An analysis of PFC levels in residents of Cottage Grove, Lake Elmo and Oakdale confirms the cause-effect link between how much unfiltered water those people drank and the amount of the pervasive chemical compounds were found in their system.

"It really is the water," said Ginny Yingling, a hydrogeologist in the Environmental Health Division of the Minnesota Department of Health (MDH) who is part of the agency's team that has been investigating PFCs — perfluorochemicals. Results of the analysis were discussed at a recent public meeting in Oakdale.

"This confirms that drinking water was a major source of exposure," said Jean Johnson, director of the agency's biomonitoring program. "It also conforms that efforts to reduce PFC levels are working."

Thanks to dozens of volunteers in the three communities, MDH officials knew through biomonitoring (sampling of blood and tissues) that PFC levels among residents had fallen significantly from 2008 to 2010.

The numbers had been well above the U.S. average. But they had declined following a mammoth cleanup of groundwater by 3M Co. at sites where PFCs had been legally dumped over decades. The company stopped making the chemical compounds, used in an array of products, in 2002, but they continue to be used by other manufacturers. PFCs are so widely used — in microwave popcorn bags and other food packaging, water-resistant materials, carpet stain preventives, to name a few — that the three most common types are found in more than 98 percent of the U.S. population.

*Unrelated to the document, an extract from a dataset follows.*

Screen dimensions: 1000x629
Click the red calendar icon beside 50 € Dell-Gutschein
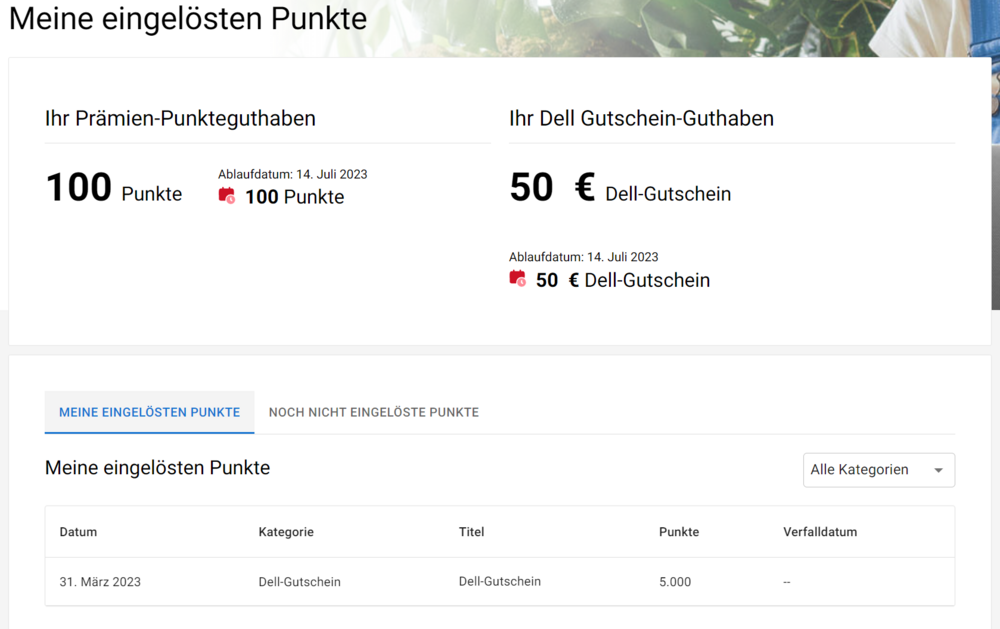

What the local numbers didn't show was the more detailed connection between the data and the nearly 200 study participants. To drill deeper, the MDH investigators got more personal in their quest for answers. The follow-up used detailed survey questions to clarify if efforts to remove the PFCs from water co-related with reduced exposure, Johnson said, and whether other habits like diet and use of particular consumer goods had an effect.

Biomonitoring measured levels of seven different types of PFCs, she said. The three most common — with alphabet-soup chemical names of PFOA, PFOS and PFHxS — were found in all participants.

The analysis found three main findings:

• The longer a resident drank unfiltered water, the higher the PFC levels. "For all three types of PFCs, the number of years is an important predictor of PFC levels," she said. And that was consistent regardless of other variables like age or gender.

• Participants who donated blood more frequently — three or more times a year — had lower PFC levels. "We can't say with certainty why that would be," Johnson said. It could be the chemical nature of the way that PFCs bind to proteins in the blood. PFC levels were still low, she added, and people shouldn't be inhibited from donating or receiving blood.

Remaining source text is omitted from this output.